## Prompt 1:
Duplicate the records from the line containing "Task: Click the 值 column header" through the end of the records, both ends included, and leave out the pictures.

## Provided passage:

Patrick Riley McGeehan is a Republican member of the West Virginia House of Delegates and a former candidate for the United States Senate election in West Virginia, 2014. He is the son of Lt. Col. Mark McGeehan who died in the 1994 Fairchild Air Force Base B-52 crash.

Biography 
From 1998 to 2006, McGeehan served in the United States Air Force as an Intelligence Officer and Captain, and served tours in Afghanistan. After leaving the military, McGeehan joined the business sector. In 2006 he became President of Mountain State Packaging Incorporated in Newell, West Virginia, and in 2007 became President of Panhandle Industries in Weirton, West Virginia. Currently, he works as account director for Frontier Communications.

McGeehan represented the 1st District in West Virginia in the House of Delegates from 2008 to 2010.

As a member of the West Virginia House of Delegates, McGeehan served on the Constitutional Revision Committee, the Enrolled Bills Committee and the Government Organization Committee.

Records on locating words and elements:
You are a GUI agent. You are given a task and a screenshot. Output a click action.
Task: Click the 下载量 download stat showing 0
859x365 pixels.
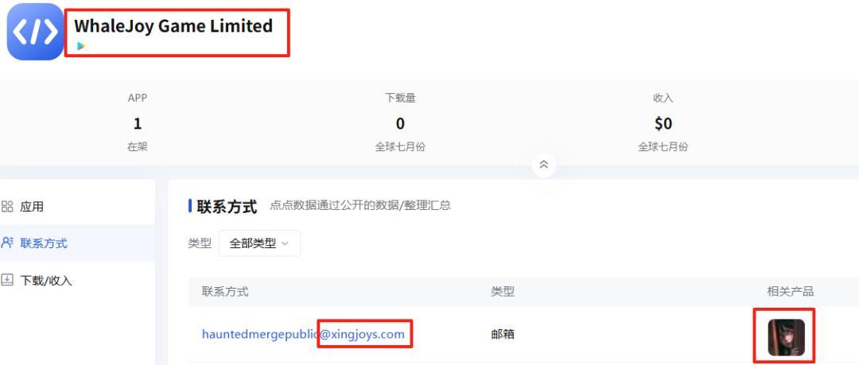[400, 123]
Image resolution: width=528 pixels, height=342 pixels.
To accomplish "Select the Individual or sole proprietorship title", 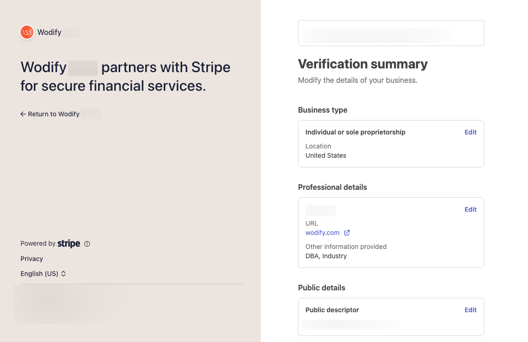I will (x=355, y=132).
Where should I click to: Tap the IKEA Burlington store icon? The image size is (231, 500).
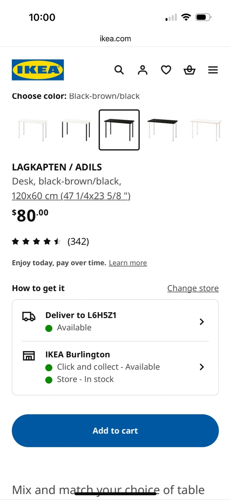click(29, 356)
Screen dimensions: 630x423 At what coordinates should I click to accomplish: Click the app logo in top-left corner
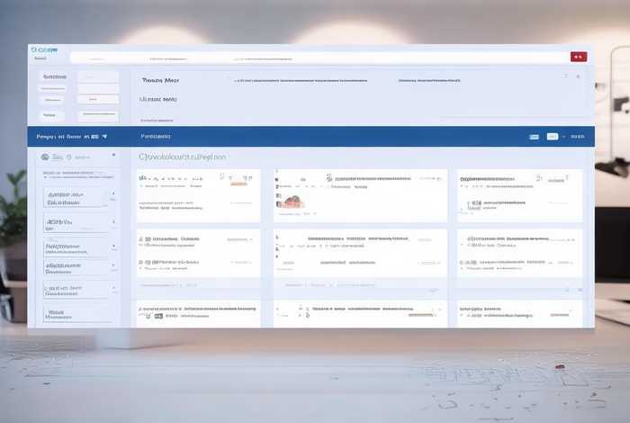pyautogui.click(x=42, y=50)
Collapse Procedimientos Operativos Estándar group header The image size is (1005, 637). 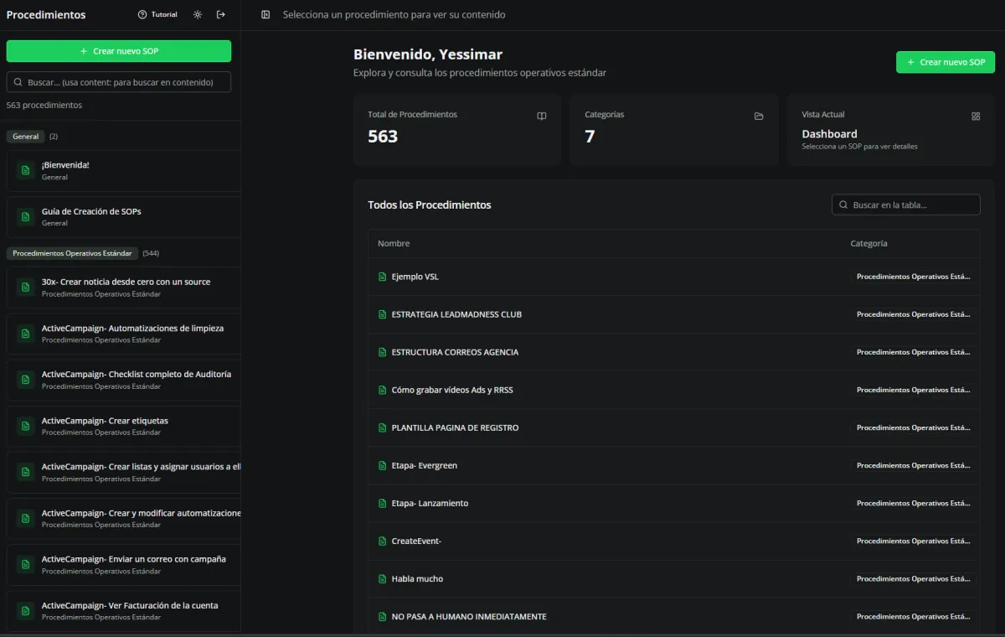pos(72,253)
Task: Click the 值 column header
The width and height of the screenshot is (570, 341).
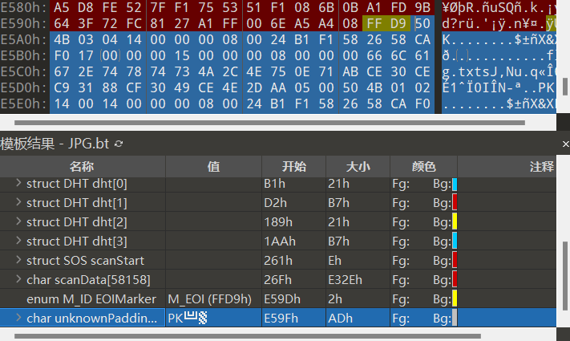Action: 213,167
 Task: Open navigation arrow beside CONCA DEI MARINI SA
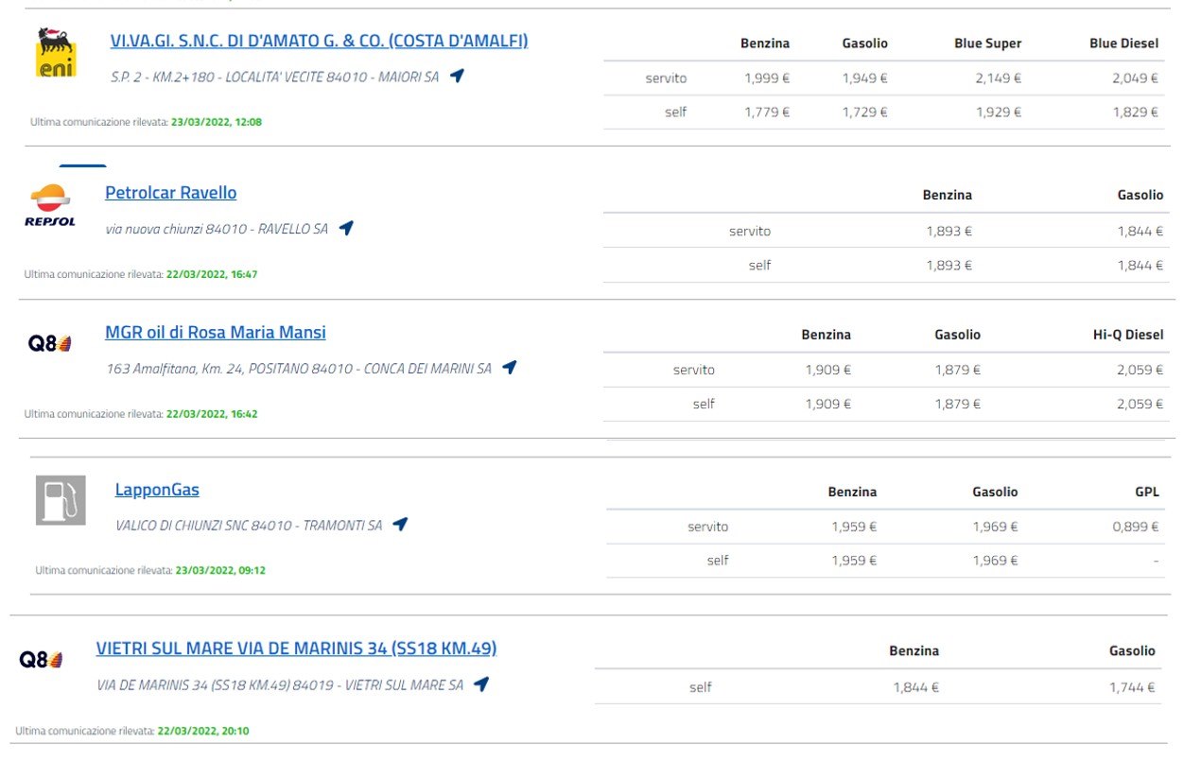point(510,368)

## Prompt 2:
Continue the biography of Patrick Riley McGeehan from the point where it stops.

## Exercise answer 1:
Task: Click the 值 column header
The width and height of the screenshot is (570, 341).
Action: 213,167
 Task: Open navigation arrow beside CONCA DEI MARINI SA
point(510,368)

## Exercise answer 2:
In 2010, McGeehan ran for the West Virginia Senate, District 1, but failed to win the GOP nomination.  In 2012, he won the GOP nomination for that seat, but lost in the general election.

In 2012 he released a book entitled Printing Our Way to Poverty: The Consequences of American Inflation, which received strong praise from Congressman and former Presidential candidate Ron Paul, as well as economist Dr. Andrew Young.

In April 2013, McGeehan announced he would be running for the United States Senate seat vacated by Jay Rockefeller.

On June 27, 2013, the Republican Liberty Caucus announced their endorsement of McGeehan.

On January 25, 2014, McGeehan suspended his Senate campaign and filed to run for his former seat in the West Virginia House of Delegates in 2014. McGeehan won election to his former seat in the November 4 general election.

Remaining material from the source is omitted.